Elaine rarely used terms like that; she was usually more straight-up.
Jimmy put down his mug. “Mom, what the hell do you mean? Did he cheat on you or something?”
“No, of course not, nothing like that.”
“He’s supposed to be doing so well. He apparently sold his new book for, like, a million dollars or something. I read it online.”
“That’s true, Jimmy. We should all be happy for him in that way. Now help me with these pancakes,” she said, motioning towards the plates.
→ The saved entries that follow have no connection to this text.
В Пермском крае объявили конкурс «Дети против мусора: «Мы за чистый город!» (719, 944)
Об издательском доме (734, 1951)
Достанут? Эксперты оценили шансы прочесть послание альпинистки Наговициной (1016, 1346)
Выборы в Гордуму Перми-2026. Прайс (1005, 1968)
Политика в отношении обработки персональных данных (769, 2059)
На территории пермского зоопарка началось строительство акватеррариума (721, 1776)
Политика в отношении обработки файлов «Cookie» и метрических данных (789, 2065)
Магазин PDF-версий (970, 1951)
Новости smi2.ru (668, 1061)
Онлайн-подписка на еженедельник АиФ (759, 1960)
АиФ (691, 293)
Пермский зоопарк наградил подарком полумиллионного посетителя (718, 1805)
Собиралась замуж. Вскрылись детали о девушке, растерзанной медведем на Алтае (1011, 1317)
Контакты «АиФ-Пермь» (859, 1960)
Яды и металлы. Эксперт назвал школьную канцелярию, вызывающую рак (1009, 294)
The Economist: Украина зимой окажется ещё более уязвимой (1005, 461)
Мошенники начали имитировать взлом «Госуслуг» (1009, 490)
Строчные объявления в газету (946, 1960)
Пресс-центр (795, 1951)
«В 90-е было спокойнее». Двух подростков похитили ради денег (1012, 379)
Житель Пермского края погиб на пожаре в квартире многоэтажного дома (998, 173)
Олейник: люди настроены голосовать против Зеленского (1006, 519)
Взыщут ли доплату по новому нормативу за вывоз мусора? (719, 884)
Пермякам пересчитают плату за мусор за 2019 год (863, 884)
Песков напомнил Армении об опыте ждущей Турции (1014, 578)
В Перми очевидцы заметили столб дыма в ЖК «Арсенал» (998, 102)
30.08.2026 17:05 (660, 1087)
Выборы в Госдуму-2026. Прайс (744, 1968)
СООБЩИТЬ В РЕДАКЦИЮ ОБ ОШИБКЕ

“What, now that he doesn’t need you to depend on, he’s not going to stay anymore?” Jimmy was visibly upset, taking a plate of pancakes over to Sadie. “Doesn’t he want to stay here anymore? Now he has money, he doesn’t need you?”
“You’re acting like he was a kept man, Jimmy, and that is ridiculous and not at all true.”
“So what is it then?”
“Jimmy, for the last time, it’s private, between Kevin and me, and you do not get to know every detail.”
She sat down at the table with her own plate but didn’t touch her pancakes. She watched as Sadie and Jimmy took a few bites while she sipped her coffee.
“Look, I’m sorry if this is upsetting, but you’re going to have to live with the uncertainty for a few days until things get sorted. It’s not my intention to have Kevin leave, and it’s not what I want. But there are some things you cannot control, as we have all learned — especially you, Sadie — these past few months.”
Sadie’s head was racing with possibilities. Maybe he was brushing Elaine off, and wasn’t telling her why. Or maybe he’d even told her — but then why would Elaine be so nice to her right now?
Maybe she knows he has feelings for someone but doesn’t know it’s me.
Kevin was a smart guy; he’d know to keep his mouth shut on this.
Sadie got up and went to the bathroom so she could text Kevin.
I hear you might not be home as planned. What’s up? Xo
He responded immediately.
Oh, it’s a long story and it has to do with my book. Elaine can fill you in.